Creating an Offline Archive of a Web Site

whshep · August 29, 2005, 10:26pm

Can anyone explain how to create an offline archive of a web site in DT Pro?

I have tried again and again to make an archive of this site:

socrates.clarke.edu/index.htm

Usually what I get is one file (index.htm), or about 172 graphics files. I certainly don’t get any content I can access while offline.

Further, the option settings make no sense, and/or they keep changing with no apparent rhyme or reason (i.e., I’ll set the options, try an unsuccessful download, then try another download, only to find the settings have inexplicably changed). Turning off the “automatic” setting has no effect, either–it just proceeds with yet another fruitless download.

The help files are no help here–they seem to assume that the process will work without a hitch, and that the options and settings are transparent.

As far as I can tell, this feature doesn’t work at all. Why isn’t anyone else complaining? What am I missing?

Ward_Smith · August 30, 2005, 3:11am

I’ve had hit or miss experiences with “Import Website” too.

I thought it actually captured a page and linked sites, and sometimes it seems to do so.

But if I “capture page” on an imported site page, it actually is subtly different. It uses the title metatag instead of the actual html file name, etc.

(unfortunately) linked css files and off site images in the page don’t capture (I guess with Import site, I could just keep the css file in the archive? But I like the apparent self-containment of the captured page).
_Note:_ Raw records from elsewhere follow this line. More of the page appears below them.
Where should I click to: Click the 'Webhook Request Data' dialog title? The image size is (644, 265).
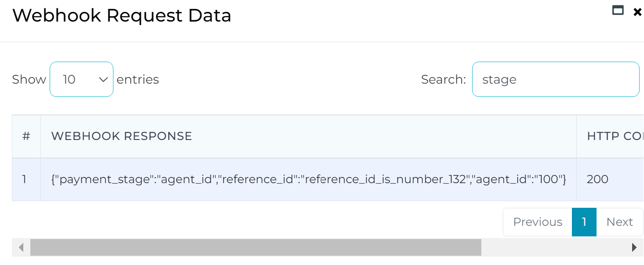click(122, 16)
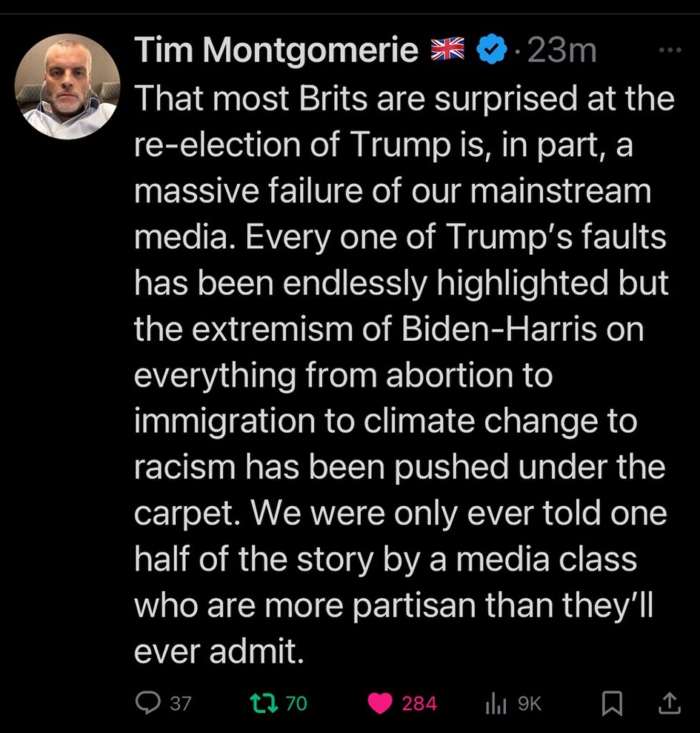Image resolution: width=700 pixels, height=733 pixels.
Task: Click the 284 likes count
Action: 419,704
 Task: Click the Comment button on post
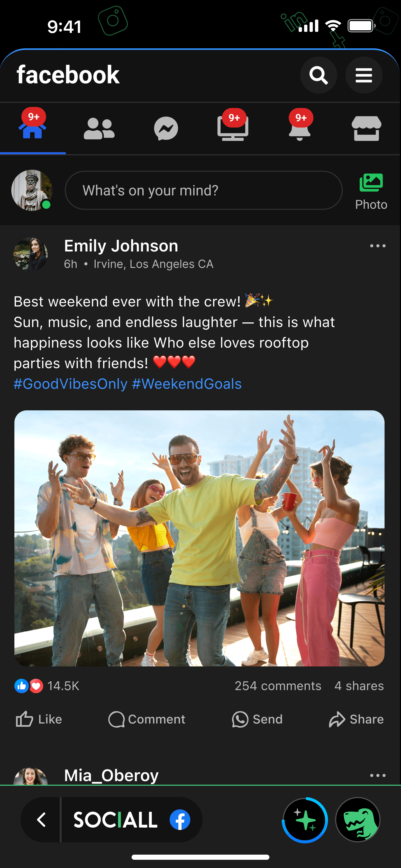tap(147, 719)
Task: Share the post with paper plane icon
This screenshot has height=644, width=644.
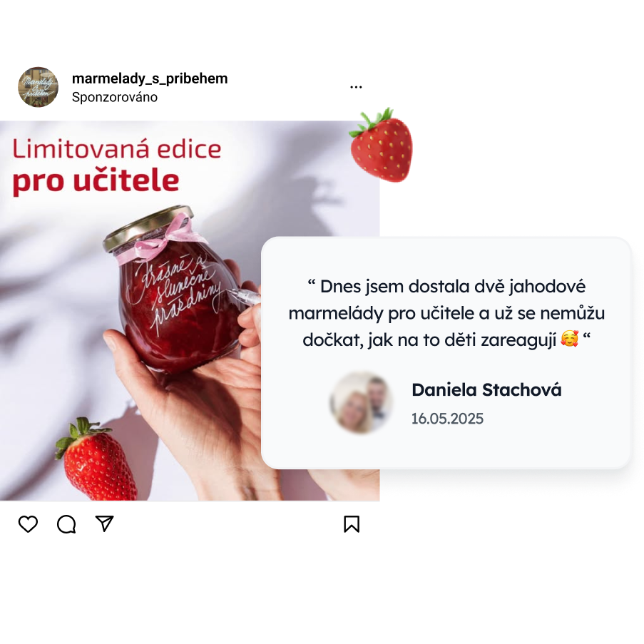Action: (x=104, y=523)
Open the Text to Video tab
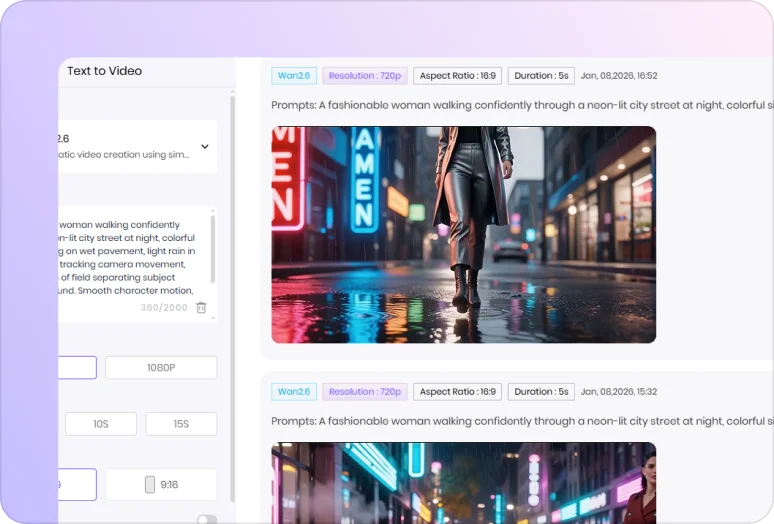The height and width of the screenshot is (524, 774). coord(104,71)
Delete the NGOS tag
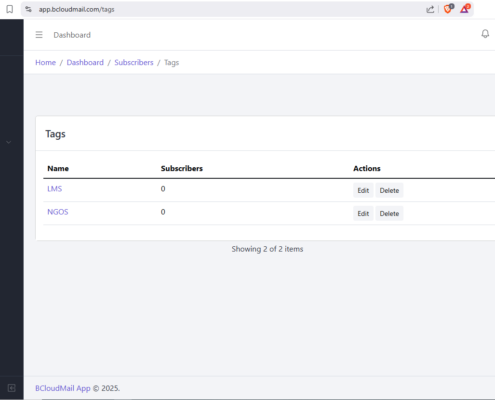Screen dimensions: 495x400 pyautogui.click(x=389, y=213)

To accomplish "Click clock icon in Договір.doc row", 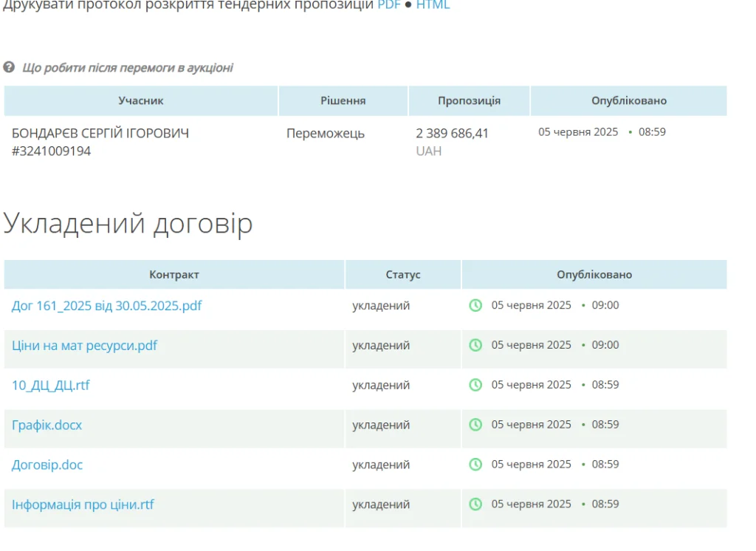I will click(475, 465).
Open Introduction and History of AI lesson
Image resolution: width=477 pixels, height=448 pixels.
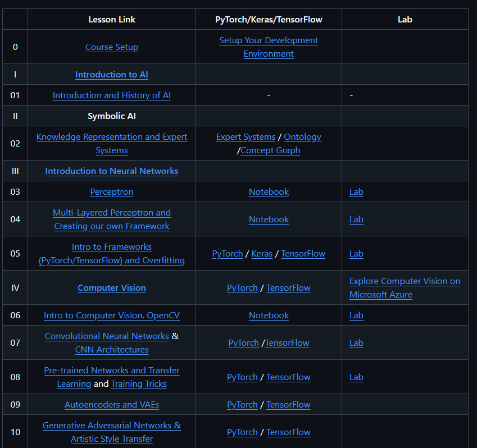click(x=111, y=95)
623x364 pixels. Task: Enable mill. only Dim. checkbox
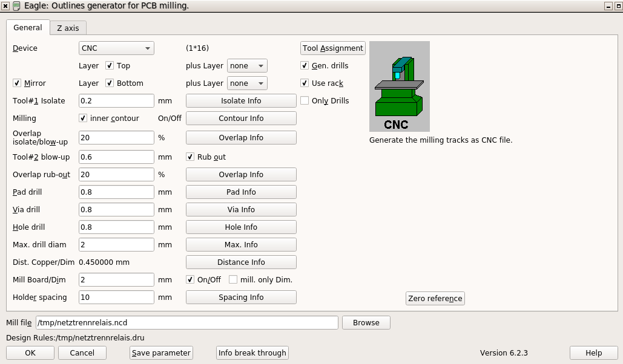(233, 280)
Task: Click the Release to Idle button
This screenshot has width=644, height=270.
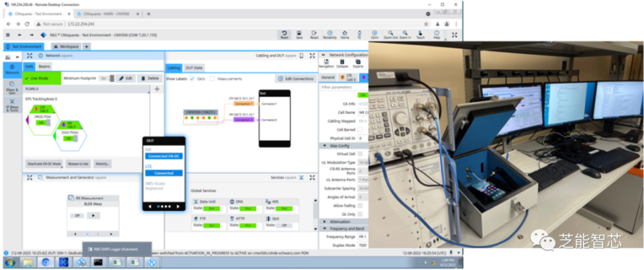Action: point(78,164)
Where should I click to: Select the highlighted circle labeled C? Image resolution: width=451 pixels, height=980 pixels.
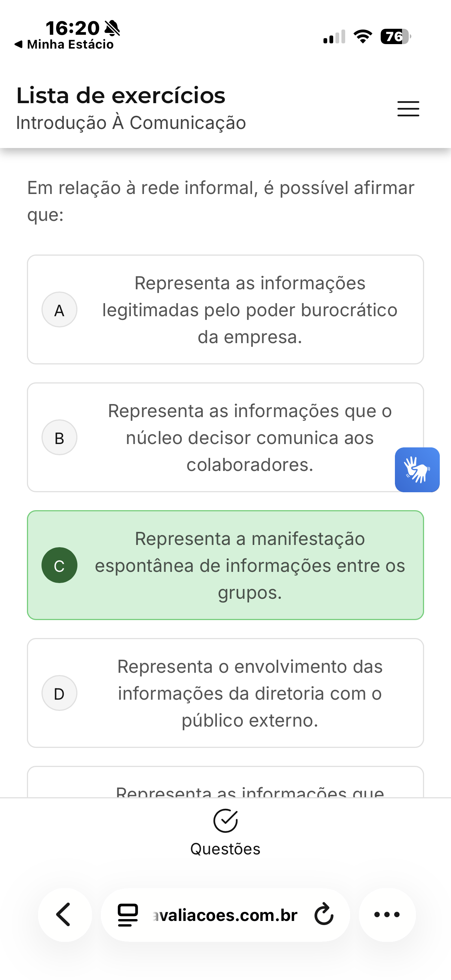point(59,565)
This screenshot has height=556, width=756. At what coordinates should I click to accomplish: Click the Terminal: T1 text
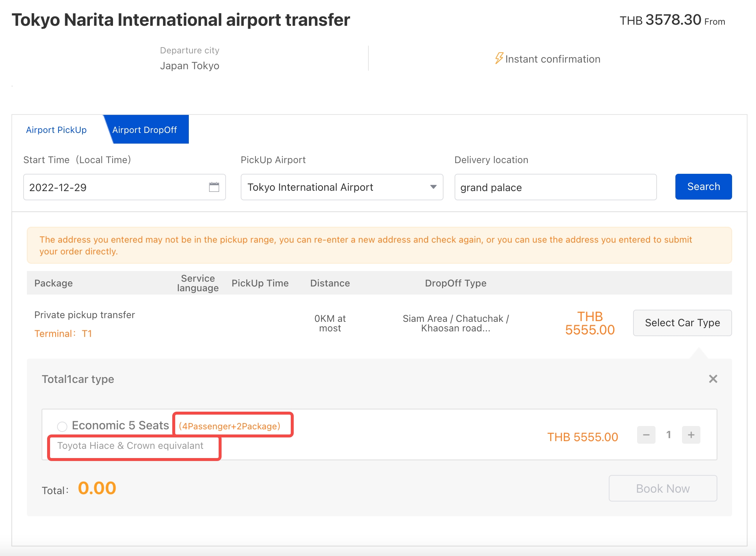[63, 334]
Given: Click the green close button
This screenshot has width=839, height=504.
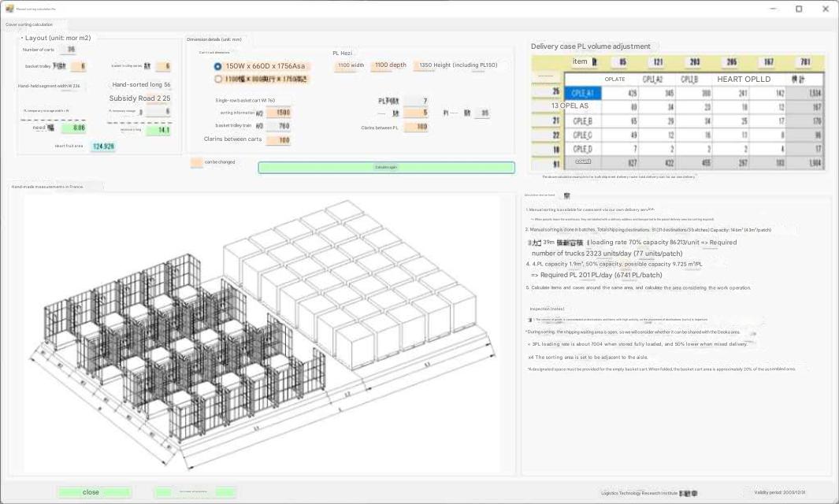Looking at the screenshot, I should [x=93, y=492].
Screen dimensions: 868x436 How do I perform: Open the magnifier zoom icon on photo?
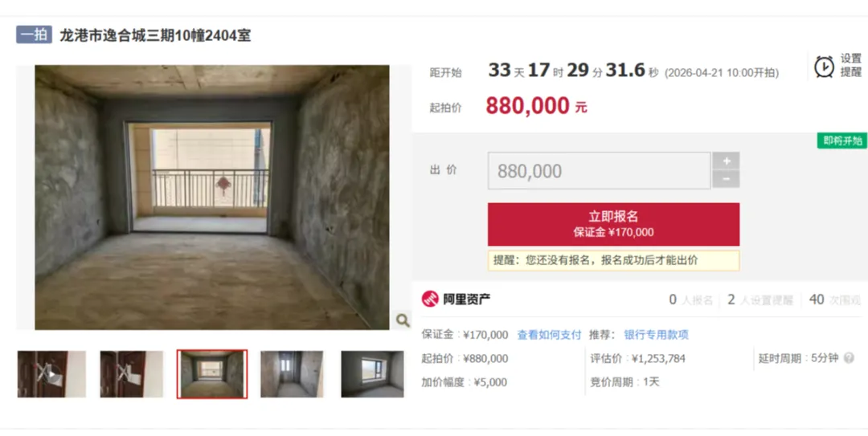(403, 320)
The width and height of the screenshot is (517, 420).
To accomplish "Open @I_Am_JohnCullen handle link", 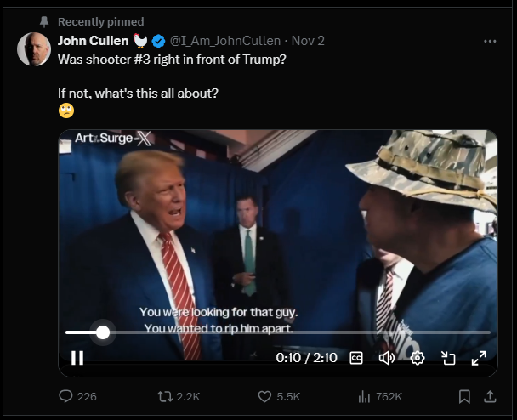I will click(x=225, y=41).
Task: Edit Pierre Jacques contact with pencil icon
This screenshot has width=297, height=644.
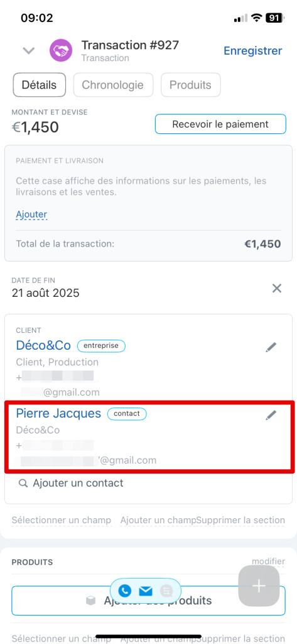Action: 271,415
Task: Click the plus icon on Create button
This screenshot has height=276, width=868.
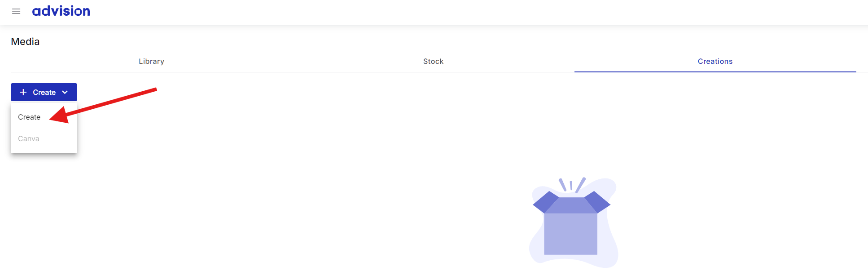Action: click(x=23, y=92)
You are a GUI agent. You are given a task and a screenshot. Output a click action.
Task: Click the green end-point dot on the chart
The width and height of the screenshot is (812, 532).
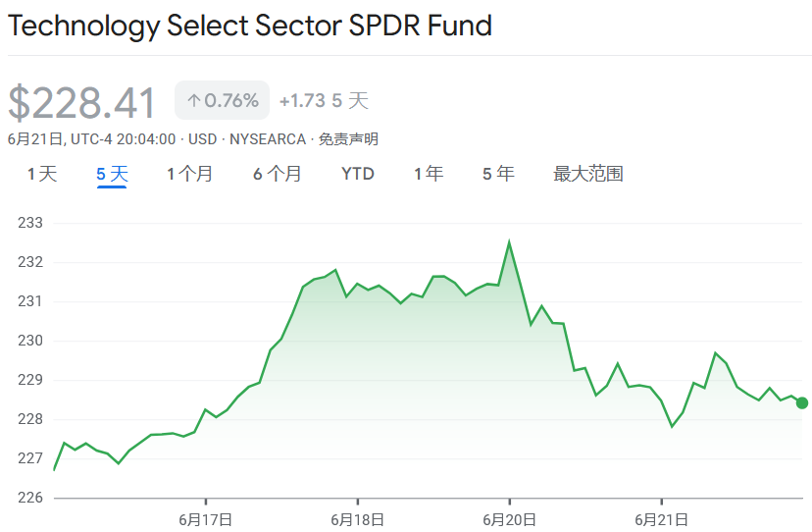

Also, say I have opened a second-level imported page and click on the link that will take me to the table of contents – If I just Imported the site, it will either open up Safari(wrong!) and find the page on the internet – where I think it should open up the captured site page. Of course, even if I have imported a site, sometimes, it will tell me that “i’m not connected to the internet,” which most of the time I know, that’s why I imported the site(!).

This linking problem goes away if I right click on an imported page and “Capture Page”. then it behaves right. But If i understand the process correctly, importing was supposed to capture it – but these kind of hiccups remain, complicating my workflow.

Of course, I could just select all the imported site pages and right-click on them and choose “Capture page”, but

A) This option, which is available on the individual pages, is mysteriously unavailable on multiple page selections, tho in most cases, the options are identical.

and B) Capturing creates a duplicate of the file, which means more browsing and deleting.

All that being said, I am pretty optimistic about DT Pro and lookforward to further improvements – onward toward perfection!

lyzorg · August 30, 2005, 10:18am

Do you have also DA? It´s really simple with this program to archive a website for offline viewing into DT.

Just open the desired website in your favourite web browser and click on the Favicon (the blue jelly bullet previous the http://) in the address line, go in the menu [Browser name] > Services > DevonAgent > open URL and when the page has loaded in DA just click Comman-I. That´s it! Now you have a web archive of the desired website in DT.

In Safari Comman-I opens the website in Mail, it would be great if there was a possibility to hack this into “Add web archive to DevonThink”…[/img]

lyzorg · August 30, 2005, 10:26am

An other option is to open the website in Safari, Comman-S (Save as) and save the website as web archive. Then you can import this by drag-n-drop to DT. But this is still cumbersome. It would be great if you cloud add a site as web archive by just entering one shortcut from Safari, like Comman-I…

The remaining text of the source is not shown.